Surely on a 9 bit byte machine, if there were any benefit character-wise
of creating such characters, the users of those machines would
understand that, and use the octal escape necessary to create the
appropriate ordinals for those characters.
I rather expect that the primary use of 9 bit byte values would have
been to initialize bytes to binary values, rather than deal in
characters: I've never seen any character encodings that speak of 9-bit
character values, until I just found http://tools.ietf.org/html/rfc4042
via a Google search. As the article states:
By comparison, UTF-9 uses one to two nonets to represent codepoints
in the BMP, three nonets to represent [UNICODE] codepoints outside
the BMP, and three or four nonets to represent non-[UNICODE]
codepoints. There are no wasted bits, and as the examples in this
document demonstrate, the computational processing is minimal.
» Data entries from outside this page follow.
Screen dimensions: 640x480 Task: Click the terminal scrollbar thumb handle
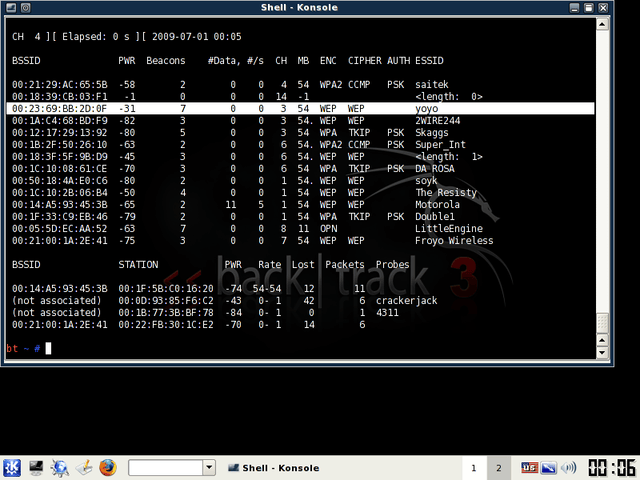pyautogui.click(x=602, y=323)
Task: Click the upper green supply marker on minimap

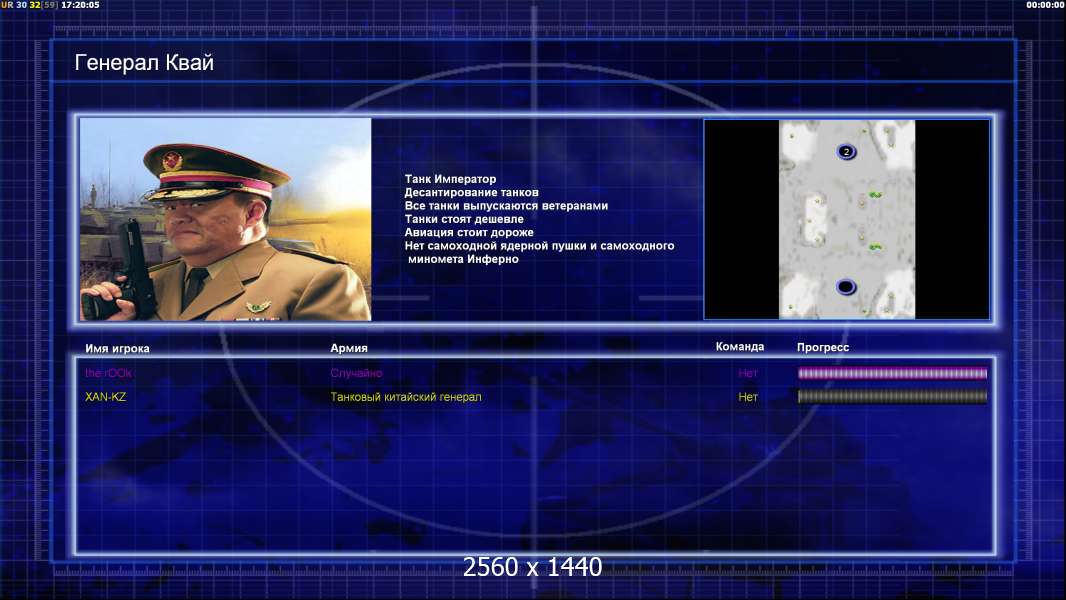Action: 875,195
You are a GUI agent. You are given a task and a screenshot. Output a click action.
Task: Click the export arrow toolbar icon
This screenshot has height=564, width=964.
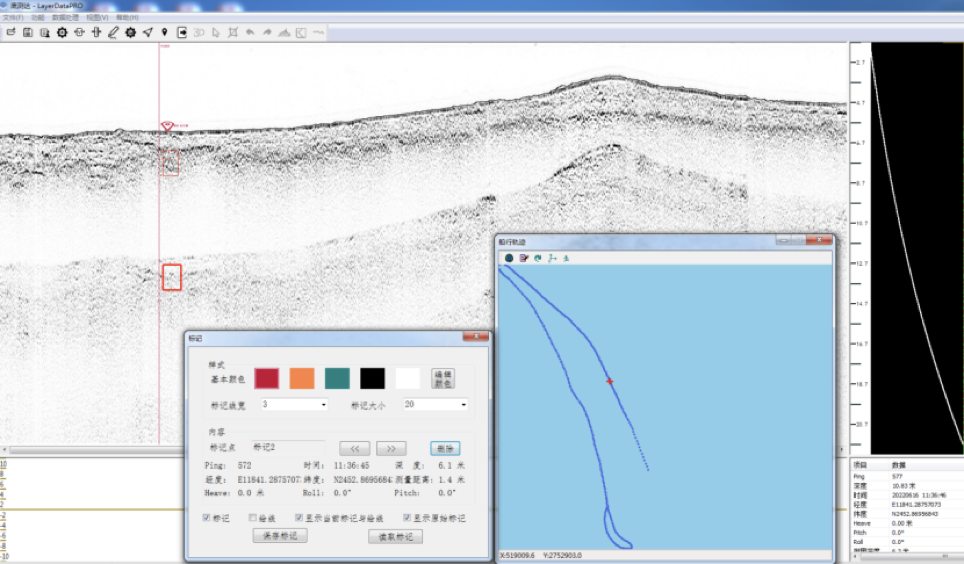coord(182,32)
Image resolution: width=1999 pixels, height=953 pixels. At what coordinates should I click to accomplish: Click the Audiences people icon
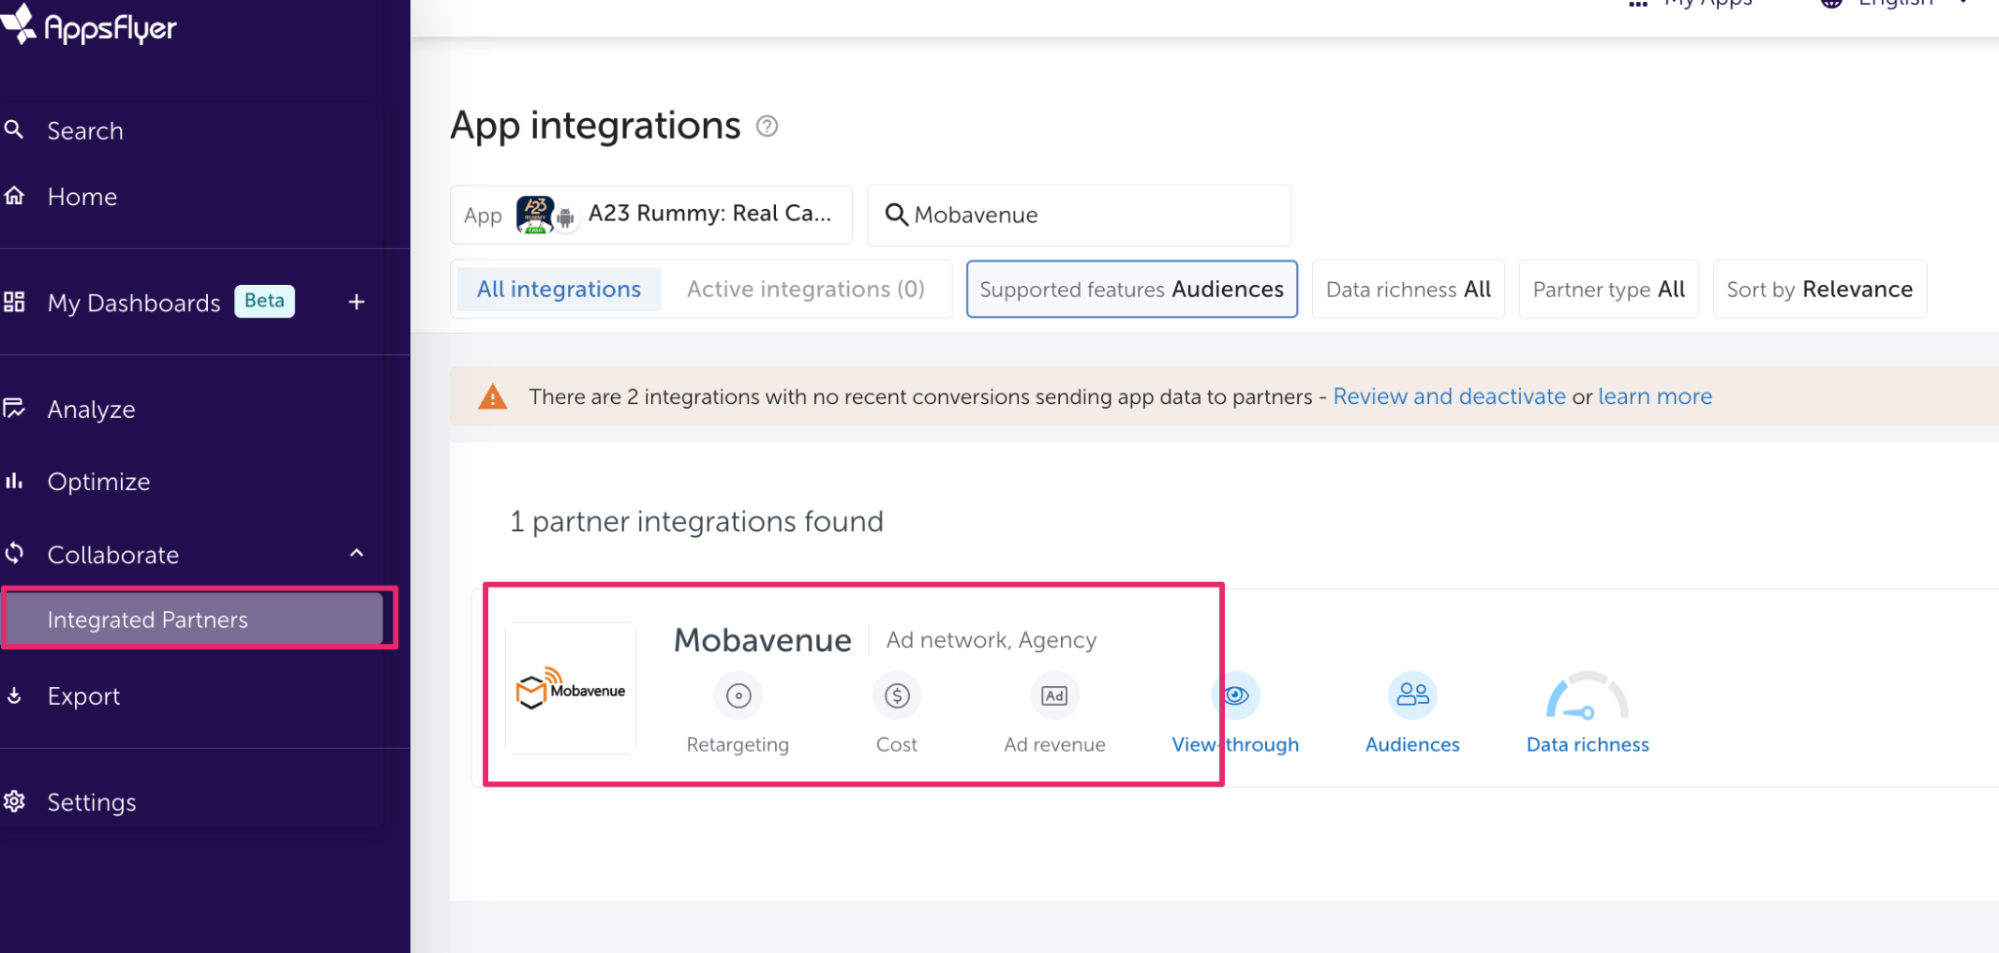point(1412,695)
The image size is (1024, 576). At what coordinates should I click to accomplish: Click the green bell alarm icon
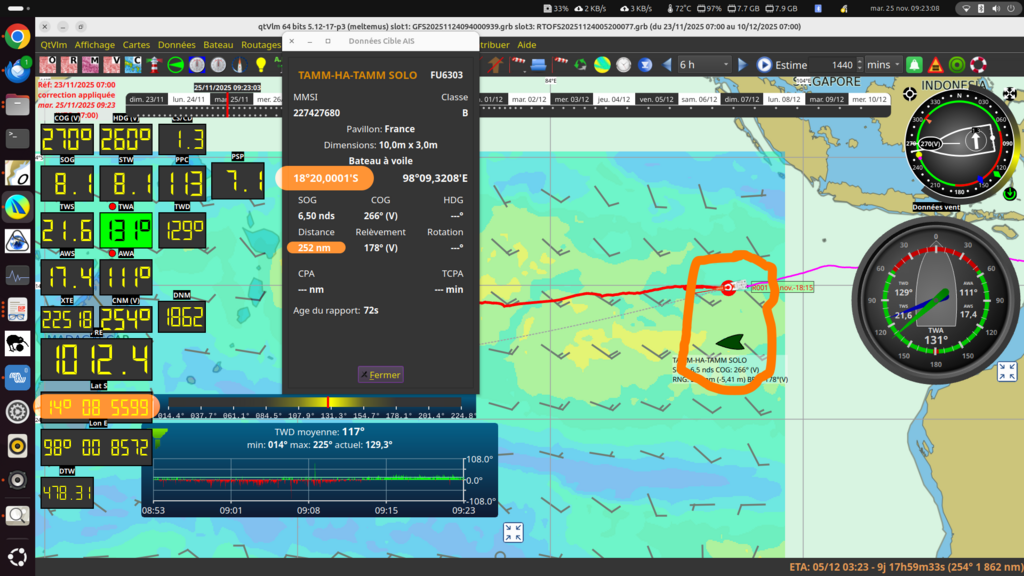tap(914, 65)
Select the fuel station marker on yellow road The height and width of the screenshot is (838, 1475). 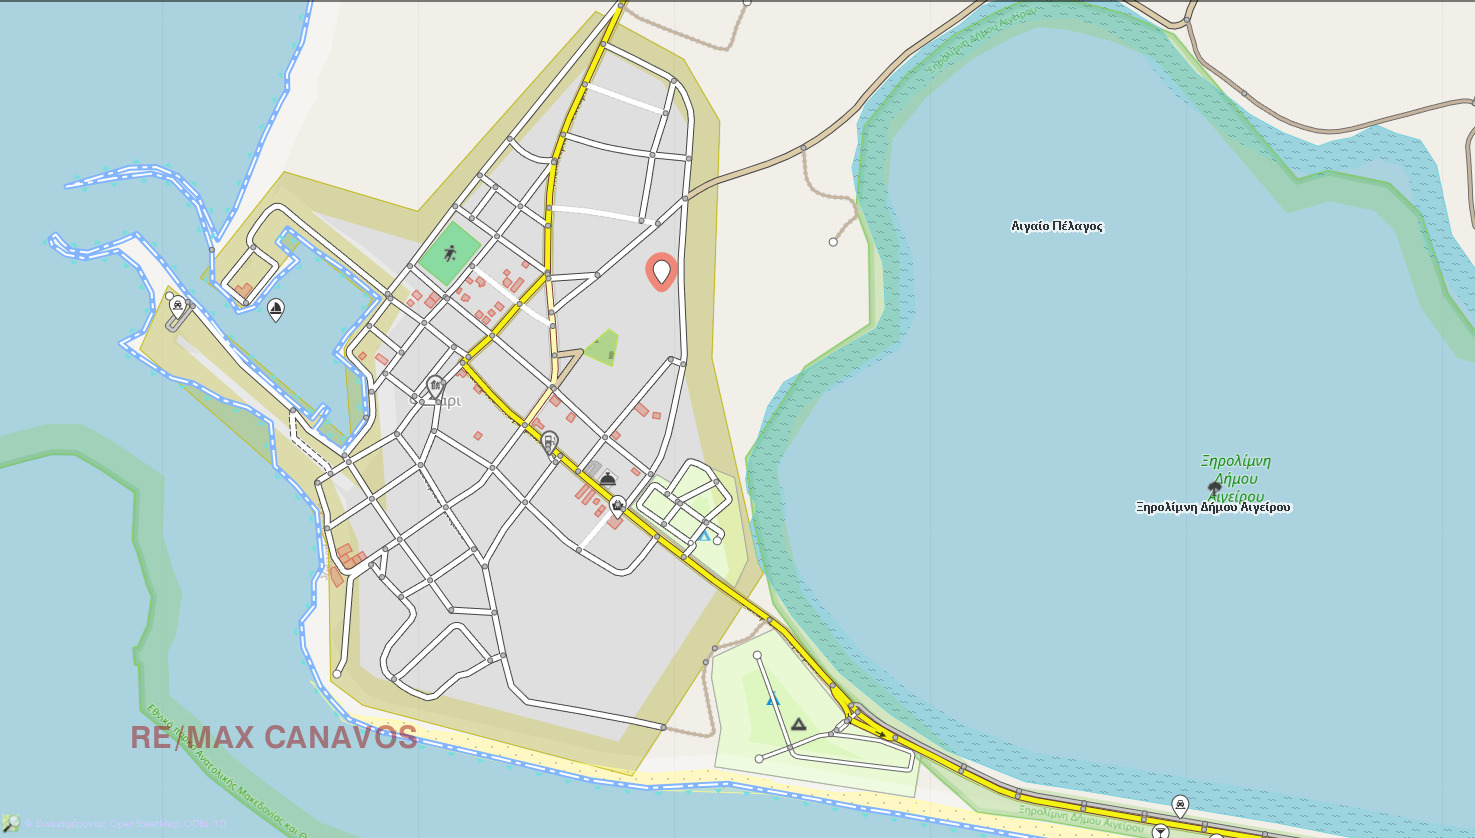549,440
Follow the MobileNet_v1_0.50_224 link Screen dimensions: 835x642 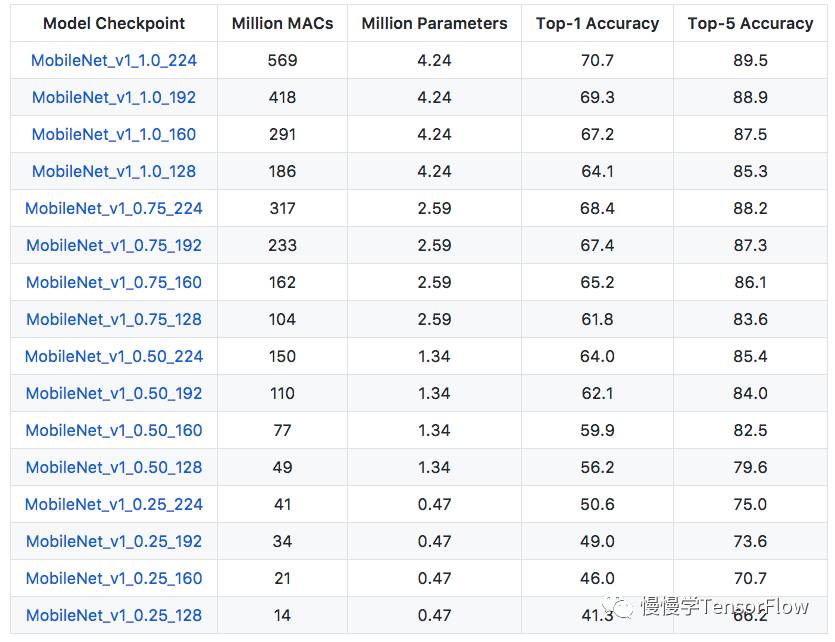(114, 356)
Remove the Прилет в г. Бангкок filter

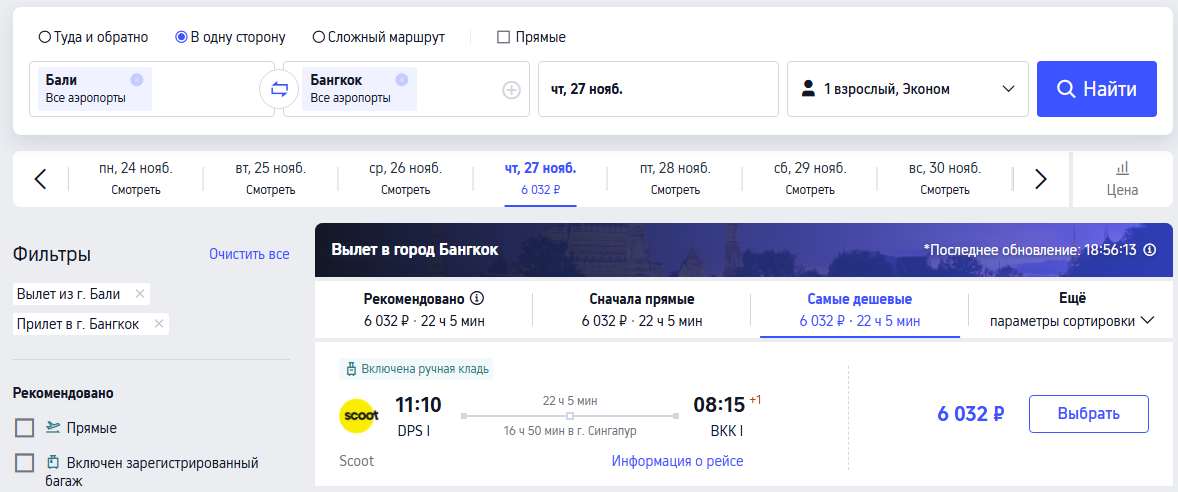pos(158,324)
> So, it seems to me that one either limits an octal constant to \377, or
> one allows it up to \777 with them all potentially mapping into the
> characters (or code points if you prefer) whose ordinal number
> corresponds to the constant. If we limit them, there is the possibility
> that existing code will break, as in many places now they aren't
> limited. I don't know where all those places are. If my patch is
> accepted, then it gets rid of one place where there is an inconsistency;
> and I know of no others.
Tom did point out two inconsistencies with octal values of 0777 below,
and I suspect there will still be people that have latent bugs due to
thinking like Tom did, that \400 should maybe be two characters, or
might yet produce unexpected behaviors when coding \400 - \777
accidentally, and not understanding why their string suddenly has the
UTF-8 bit set!
But it is also true that there could be some code depending on this
behavior, using it to generate 9 bit numbers, as \400 is shorter than
\x{100} and would fit better on one line!
It might perhaps be handy to enhance the documentation to point out that
octal escapes in the range \400 through \777 do not fit within a
single byte on 8-bit platforms, and can be used to generate characters
with Unicode codepoints in the full range from \0 through \777, but that
because Unicode codepoints are expressed in hexadecimal in all the
documentation for Unicode, using octal notation for Unicode characters
is unlikely to be quickly understood by the average programmer.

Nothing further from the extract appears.